# TRY IT
Check every line of the entries for "checkbox", and copy the lines that hold it.

(Stored records)
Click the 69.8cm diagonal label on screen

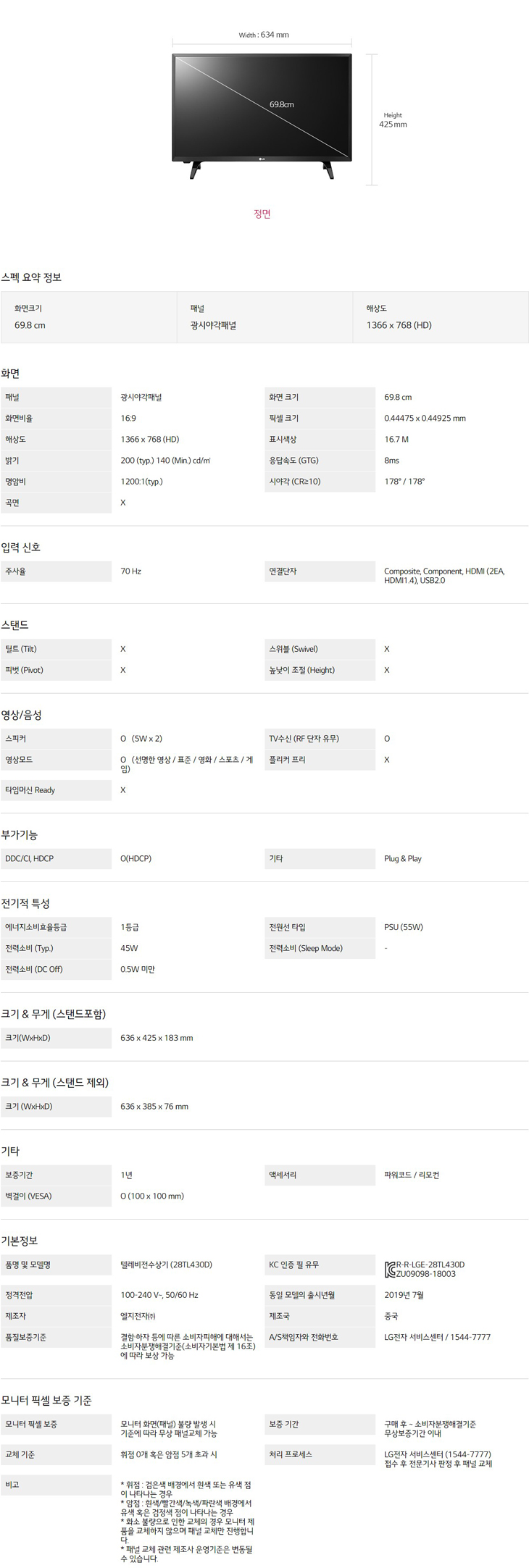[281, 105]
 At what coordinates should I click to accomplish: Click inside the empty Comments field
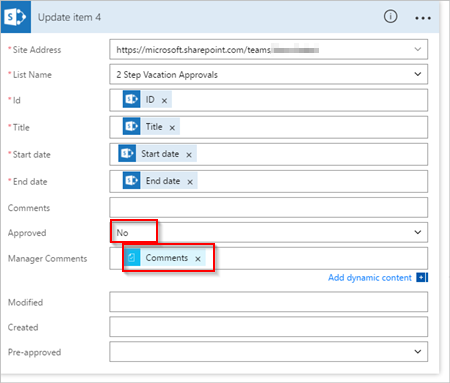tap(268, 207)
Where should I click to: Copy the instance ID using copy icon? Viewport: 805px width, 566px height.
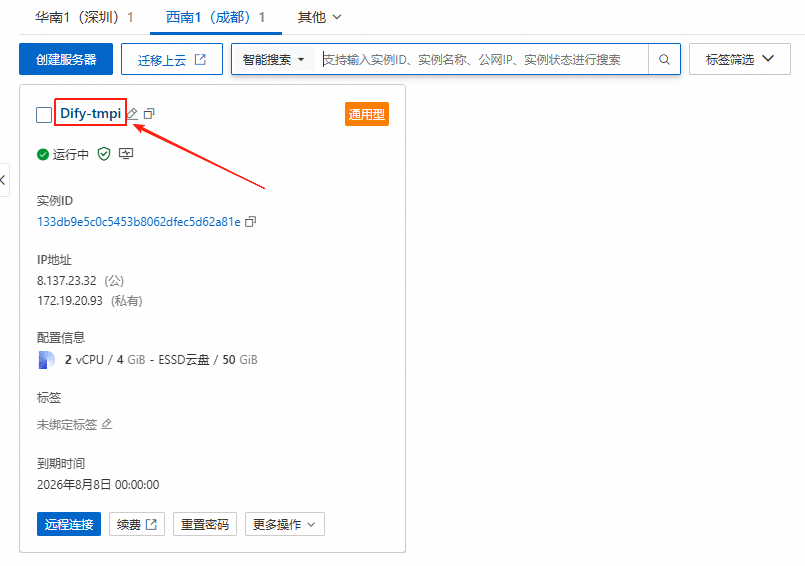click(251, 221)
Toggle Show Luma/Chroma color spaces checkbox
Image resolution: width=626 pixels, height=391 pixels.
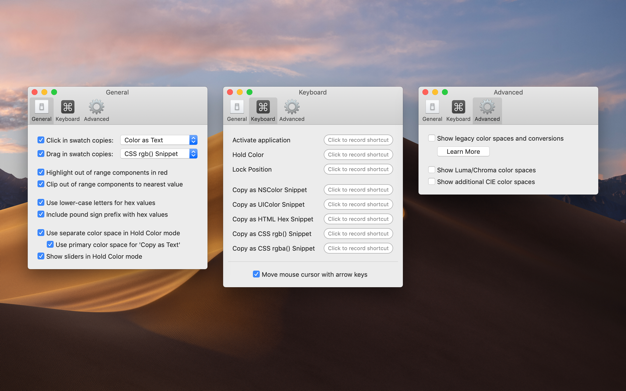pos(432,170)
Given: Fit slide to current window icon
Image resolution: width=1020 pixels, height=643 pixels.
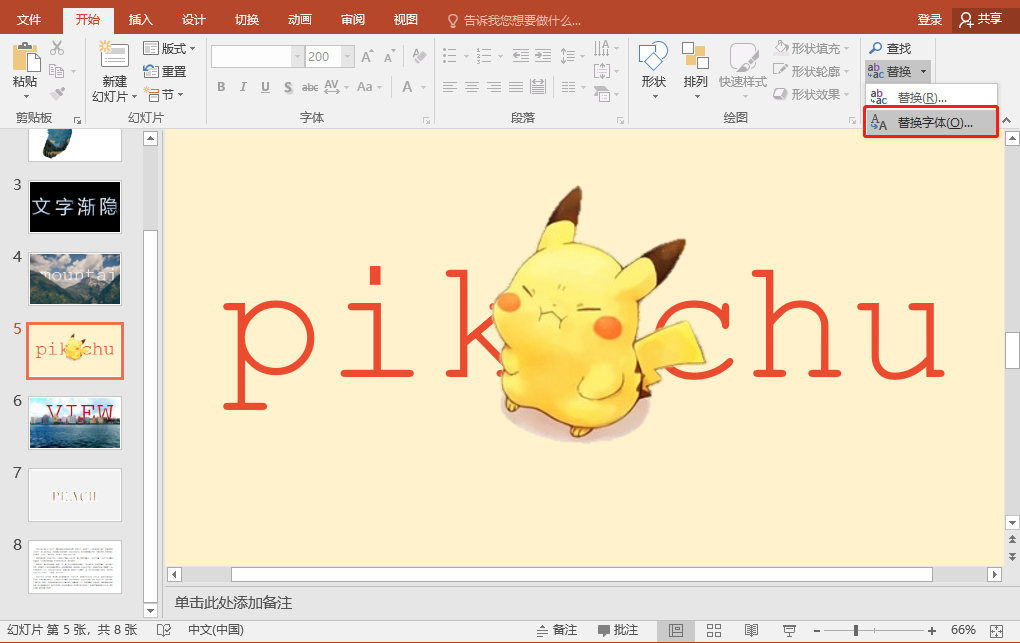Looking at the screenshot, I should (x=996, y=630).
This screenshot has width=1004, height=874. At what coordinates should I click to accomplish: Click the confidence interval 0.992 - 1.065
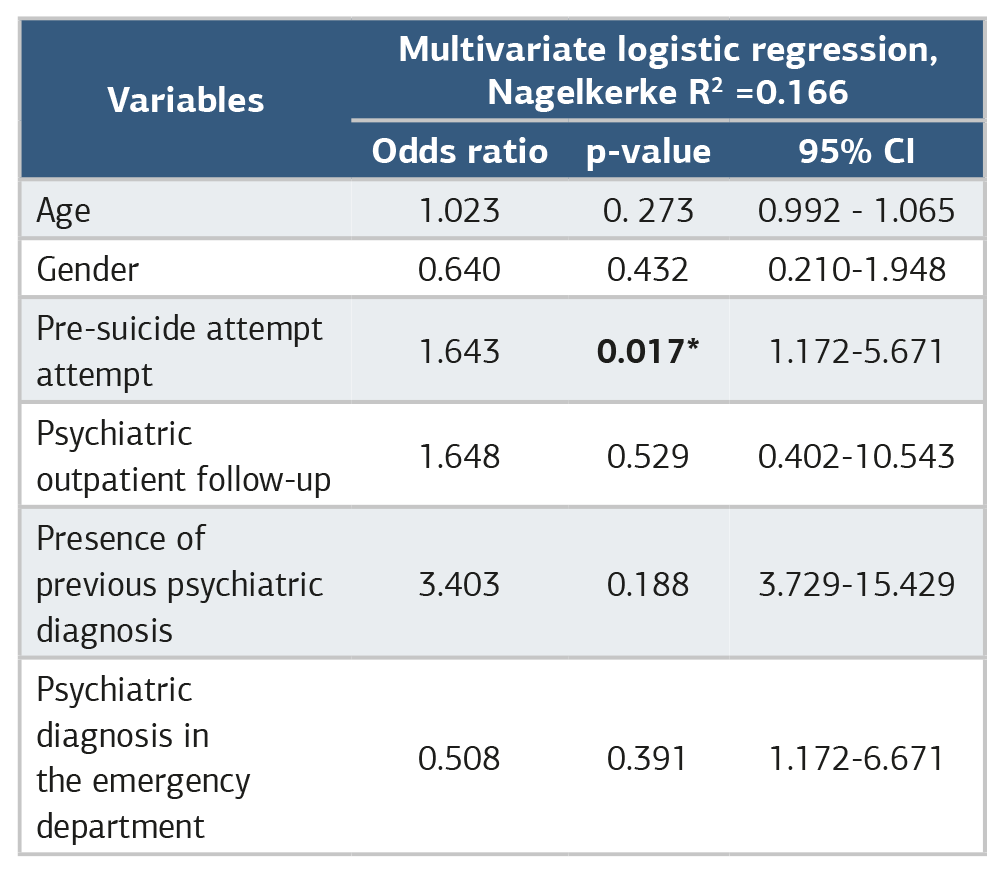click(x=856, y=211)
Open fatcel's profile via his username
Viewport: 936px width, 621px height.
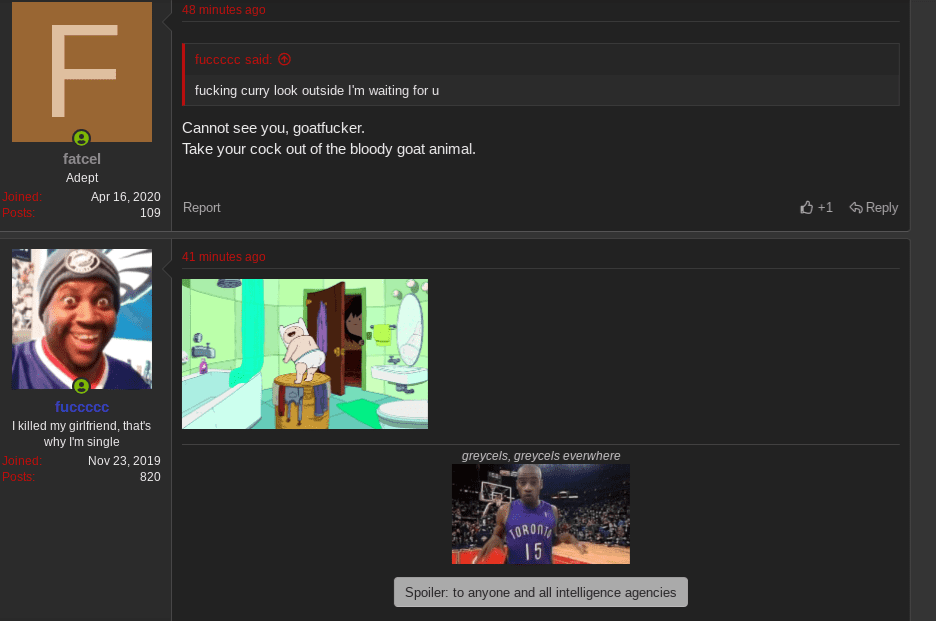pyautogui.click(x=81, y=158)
---
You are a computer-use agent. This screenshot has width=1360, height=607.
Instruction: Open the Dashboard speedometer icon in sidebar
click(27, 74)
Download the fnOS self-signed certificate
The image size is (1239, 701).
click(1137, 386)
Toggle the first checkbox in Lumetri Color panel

# SOLVED PROBLEM
Toggle Show Luma/Chroma color spaces checkbox
Toggle the first checkbox in Lumetri Color panel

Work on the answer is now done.